Warmer weather
The price of carp is low compared with other commercial fish, but the ease of catching large quantities makes up for this, both men said.
Irwin has turned down a job in Alaska for the summer. Catching carp in Kentucky is a much easier, he said.
"Here, the weather is warmer, the climate is better and I get to sleep in my own bed at the end of the day," he said, adding that the earnings are comparable to what he would get in Alaska.
Irwin and Berry make a good living catching Asian carp, which are so abundant in rivers and lakes that they have become a serious ecological problem for states such as Arkansas, Mississippi, Louisiana, Illinois and Kentucky.
Ron Brooks, fisheries director at the Kentucky Department of Fish and Wildlife Resources, said Asian carp are disrupting $1 billion worth of recreational and commercial business in western Kentucky alone.

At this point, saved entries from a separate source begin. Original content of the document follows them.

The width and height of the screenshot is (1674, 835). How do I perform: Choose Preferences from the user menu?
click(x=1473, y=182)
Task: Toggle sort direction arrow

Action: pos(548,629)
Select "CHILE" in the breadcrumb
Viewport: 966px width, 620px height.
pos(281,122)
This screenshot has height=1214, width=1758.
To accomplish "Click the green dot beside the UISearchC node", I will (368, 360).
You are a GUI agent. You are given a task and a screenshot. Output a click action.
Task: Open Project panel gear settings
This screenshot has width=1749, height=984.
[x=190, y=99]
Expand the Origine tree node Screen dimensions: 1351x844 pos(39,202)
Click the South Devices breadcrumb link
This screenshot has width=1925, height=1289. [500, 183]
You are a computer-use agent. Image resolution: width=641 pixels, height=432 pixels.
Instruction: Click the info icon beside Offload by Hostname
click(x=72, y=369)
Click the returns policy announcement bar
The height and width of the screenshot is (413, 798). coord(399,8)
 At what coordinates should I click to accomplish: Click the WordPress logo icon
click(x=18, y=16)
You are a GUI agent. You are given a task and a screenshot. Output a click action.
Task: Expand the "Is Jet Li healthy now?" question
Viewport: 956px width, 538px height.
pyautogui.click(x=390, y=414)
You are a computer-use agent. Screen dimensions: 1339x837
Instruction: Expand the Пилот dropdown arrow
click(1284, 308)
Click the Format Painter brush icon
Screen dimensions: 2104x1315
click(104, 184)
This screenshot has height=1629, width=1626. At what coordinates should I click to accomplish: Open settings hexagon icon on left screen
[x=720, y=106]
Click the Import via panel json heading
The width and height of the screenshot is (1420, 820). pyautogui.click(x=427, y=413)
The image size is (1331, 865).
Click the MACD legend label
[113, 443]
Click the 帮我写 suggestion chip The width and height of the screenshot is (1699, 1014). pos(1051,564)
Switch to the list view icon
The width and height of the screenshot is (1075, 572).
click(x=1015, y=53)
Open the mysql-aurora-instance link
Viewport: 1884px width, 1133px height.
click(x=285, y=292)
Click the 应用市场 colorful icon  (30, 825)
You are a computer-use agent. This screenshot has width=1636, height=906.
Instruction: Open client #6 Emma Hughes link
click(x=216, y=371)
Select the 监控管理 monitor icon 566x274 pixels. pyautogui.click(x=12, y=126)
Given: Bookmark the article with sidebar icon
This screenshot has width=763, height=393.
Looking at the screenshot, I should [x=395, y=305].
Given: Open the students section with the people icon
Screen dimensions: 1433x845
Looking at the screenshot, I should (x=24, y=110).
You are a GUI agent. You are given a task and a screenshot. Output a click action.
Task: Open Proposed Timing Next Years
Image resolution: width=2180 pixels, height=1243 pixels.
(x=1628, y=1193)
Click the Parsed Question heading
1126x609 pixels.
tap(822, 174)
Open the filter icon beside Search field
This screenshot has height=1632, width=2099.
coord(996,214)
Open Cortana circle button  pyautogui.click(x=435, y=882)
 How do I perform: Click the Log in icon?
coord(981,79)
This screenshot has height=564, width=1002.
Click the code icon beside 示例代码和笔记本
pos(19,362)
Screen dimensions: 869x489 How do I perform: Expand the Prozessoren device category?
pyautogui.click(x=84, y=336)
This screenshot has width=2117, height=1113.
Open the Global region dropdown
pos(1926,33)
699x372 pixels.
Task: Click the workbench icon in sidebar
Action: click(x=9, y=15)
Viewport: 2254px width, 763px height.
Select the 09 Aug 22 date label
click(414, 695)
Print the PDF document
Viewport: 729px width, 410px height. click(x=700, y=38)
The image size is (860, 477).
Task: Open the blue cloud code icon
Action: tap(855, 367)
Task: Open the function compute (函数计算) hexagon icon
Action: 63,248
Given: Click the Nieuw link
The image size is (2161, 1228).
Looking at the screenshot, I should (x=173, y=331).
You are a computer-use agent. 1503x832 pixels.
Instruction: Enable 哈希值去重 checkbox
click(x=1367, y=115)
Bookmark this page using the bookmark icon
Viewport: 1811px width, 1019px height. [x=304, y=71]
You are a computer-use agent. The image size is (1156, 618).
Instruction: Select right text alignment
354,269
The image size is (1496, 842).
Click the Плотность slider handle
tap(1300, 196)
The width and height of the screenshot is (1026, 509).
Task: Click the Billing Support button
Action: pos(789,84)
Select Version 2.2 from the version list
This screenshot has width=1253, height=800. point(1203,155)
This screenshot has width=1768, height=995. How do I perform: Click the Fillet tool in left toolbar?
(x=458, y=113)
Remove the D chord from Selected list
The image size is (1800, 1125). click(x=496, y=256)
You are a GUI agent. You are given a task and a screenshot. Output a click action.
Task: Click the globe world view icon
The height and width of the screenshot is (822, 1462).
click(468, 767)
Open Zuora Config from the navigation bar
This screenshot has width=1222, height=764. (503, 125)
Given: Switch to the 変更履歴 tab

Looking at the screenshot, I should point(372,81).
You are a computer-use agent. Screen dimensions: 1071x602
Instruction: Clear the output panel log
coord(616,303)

"The Asian carp dominates the biomass, creating problems for commercial and recreational fishing, boating and water skiing. It deters a lot of new business owners when they talk to us about opening in Kentucky," Brooks said.
In some waterways, carp are so abundant that they jump out of the water into boats, sometimes hitting boaters and creating a nuisance. The massive schools of the fish are also hazardous to water skiers on popular lakes. Commercial fishermen in pursuit of other types of fish have to try hard not to catch them.
Asian carp are having a $7 billion negative effect on various businesses in the U.S..
But He Lining, development manager at Two Rivers Fisheries, said the fish are not a problem, but an opportunity.
According to He, who is writing a book about the species, the fish was introduced to the U.S. by scientists in the late 1960s and early '70s as an easy and cheap way to treat domestic waste.
However, once the fish got into the river and lake systems, they flourished. Decades later, the Asian carp population has grown to such an extent that it is creating an ecological disaster, crowding out other species competing for rich food sources in waterways.
"The Asian carp is an important fish. It's an incredible species and has been domesticated in Asia for more than 2,400 years," He said. "We consume more Asian carp than any other fish ... We eat more silver carp than tuna and salmon combined.
"It is a problem here, but it's not garbage, it's a gold mine," He said, adding that in China, Asian carp processing is a $10 billion business.